• Written task: Quote the entries word for word, from the first line through the line that contains "will [x=492, y=49].", including both of those lines.

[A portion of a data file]
--- Start ---

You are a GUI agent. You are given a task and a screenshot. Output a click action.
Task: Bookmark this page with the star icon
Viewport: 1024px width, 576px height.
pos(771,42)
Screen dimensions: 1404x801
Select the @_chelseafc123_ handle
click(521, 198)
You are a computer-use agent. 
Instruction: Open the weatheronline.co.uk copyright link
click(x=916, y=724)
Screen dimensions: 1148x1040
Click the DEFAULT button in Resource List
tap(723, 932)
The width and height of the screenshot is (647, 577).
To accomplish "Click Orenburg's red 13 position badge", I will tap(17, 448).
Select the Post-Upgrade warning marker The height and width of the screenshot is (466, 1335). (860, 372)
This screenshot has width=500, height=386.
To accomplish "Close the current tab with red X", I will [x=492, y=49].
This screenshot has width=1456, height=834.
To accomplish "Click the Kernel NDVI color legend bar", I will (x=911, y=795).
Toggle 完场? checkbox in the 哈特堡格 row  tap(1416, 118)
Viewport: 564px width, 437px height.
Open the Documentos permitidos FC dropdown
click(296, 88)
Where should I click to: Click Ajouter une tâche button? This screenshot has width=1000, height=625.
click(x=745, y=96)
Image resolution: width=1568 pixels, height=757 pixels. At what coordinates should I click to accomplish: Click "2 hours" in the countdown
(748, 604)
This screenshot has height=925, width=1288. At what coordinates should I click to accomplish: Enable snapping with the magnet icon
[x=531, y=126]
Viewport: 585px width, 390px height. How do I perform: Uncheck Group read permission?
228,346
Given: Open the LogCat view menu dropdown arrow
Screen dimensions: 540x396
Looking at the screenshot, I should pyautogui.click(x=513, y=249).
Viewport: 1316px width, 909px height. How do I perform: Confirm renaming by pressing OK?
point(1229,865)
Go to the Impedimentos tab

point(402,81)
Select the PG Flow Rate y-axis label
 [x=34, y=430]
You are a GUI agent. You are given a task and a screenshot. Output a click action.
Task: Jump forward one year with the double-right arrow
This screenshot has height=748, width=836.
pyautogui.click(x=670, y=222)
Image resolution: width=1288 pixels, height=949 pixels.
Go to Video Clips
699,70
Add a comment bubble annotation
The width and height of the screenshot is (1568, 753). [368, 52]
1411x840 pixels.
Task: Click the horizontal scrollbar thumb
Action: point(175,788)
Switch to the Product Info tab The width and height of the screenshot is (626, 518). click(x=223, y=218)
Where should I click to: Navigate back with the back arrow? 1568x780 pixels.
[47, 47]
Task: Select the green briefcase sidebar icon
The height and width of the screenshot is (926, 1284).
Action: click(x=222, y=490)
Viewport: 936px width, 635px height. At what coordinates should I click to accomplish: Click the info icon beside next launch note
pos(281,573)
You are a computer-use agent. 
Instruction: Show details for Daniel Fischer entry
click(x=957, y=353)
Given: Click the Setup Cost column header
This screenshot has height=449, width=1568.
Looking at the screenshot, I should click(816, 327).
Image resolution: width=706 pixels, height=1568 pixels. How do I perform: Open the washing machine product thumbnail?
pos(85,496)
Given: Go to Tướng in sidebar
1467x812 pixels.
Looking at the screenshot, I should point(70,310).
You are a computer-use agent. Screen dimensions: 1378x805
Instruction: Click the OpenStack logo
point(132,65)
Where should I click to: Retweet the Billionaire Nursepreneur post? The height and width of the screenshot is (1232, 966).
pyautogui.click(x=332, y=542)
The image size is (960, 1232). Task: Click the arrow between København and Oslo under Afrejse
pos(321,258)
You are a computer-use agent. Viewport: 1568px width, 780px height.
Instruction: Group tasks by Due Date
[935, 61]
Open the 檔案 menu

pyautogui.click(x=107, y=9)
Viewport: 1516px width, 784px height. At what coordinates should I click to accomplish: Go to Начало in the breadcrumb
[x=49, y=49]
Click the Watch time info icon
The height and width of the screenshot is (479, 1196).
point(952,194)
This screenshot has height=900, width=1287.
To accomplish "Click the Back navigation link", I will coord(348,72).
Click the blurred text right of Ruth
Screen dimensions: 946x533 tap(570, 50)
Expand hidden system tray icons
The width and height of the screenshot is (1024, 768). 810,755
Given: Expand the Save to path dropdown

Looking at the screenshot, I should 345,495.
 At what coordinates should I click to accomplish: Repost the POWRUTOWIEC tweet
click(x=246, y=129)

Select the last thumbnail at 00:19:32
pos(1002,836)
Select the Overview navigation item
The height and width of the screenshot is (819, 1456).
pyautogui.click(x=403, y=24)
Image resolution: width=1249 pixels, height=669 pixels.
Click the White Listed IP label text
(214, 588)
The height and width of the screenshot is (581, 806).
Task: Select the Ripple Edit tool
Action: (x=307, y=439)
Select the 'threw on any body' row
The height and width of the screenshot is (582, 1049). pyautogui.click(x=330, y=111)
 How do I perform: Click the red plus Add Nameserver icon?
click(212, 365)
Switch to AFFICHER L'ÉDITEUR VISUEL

--- End ---

• Output:
You are a GUI agent. You are given a task and a screenshot. Output a click action.
Task: Bookmark this page with the star icon
Viewport: 1024px width, 576px height.
pos(771,42)
Screen dimensions: 1404x801
Select the @_chelseafc123_ handle
click(521, 198)
You are a computer-use agent. 
Instruction: Open the weatheronline.co.uk copyright link
click(x=916, y=724)
Screen dimensions: 1148x1040
Click the DEFAULT button in Resource List
tap(723, 932)
The width and height of the screenshot is (647, 577).
To accomplish "Click Orenburg's red 13 position badge", I will tap(17, 448).
Select the Post-Upgrade warning marker The height and width of the screenshot is (466, 1335). (860, 372)
This screenshot has width=500, height=386.
To accomplish "Close the current tab with red X", I will [x=492, y=49].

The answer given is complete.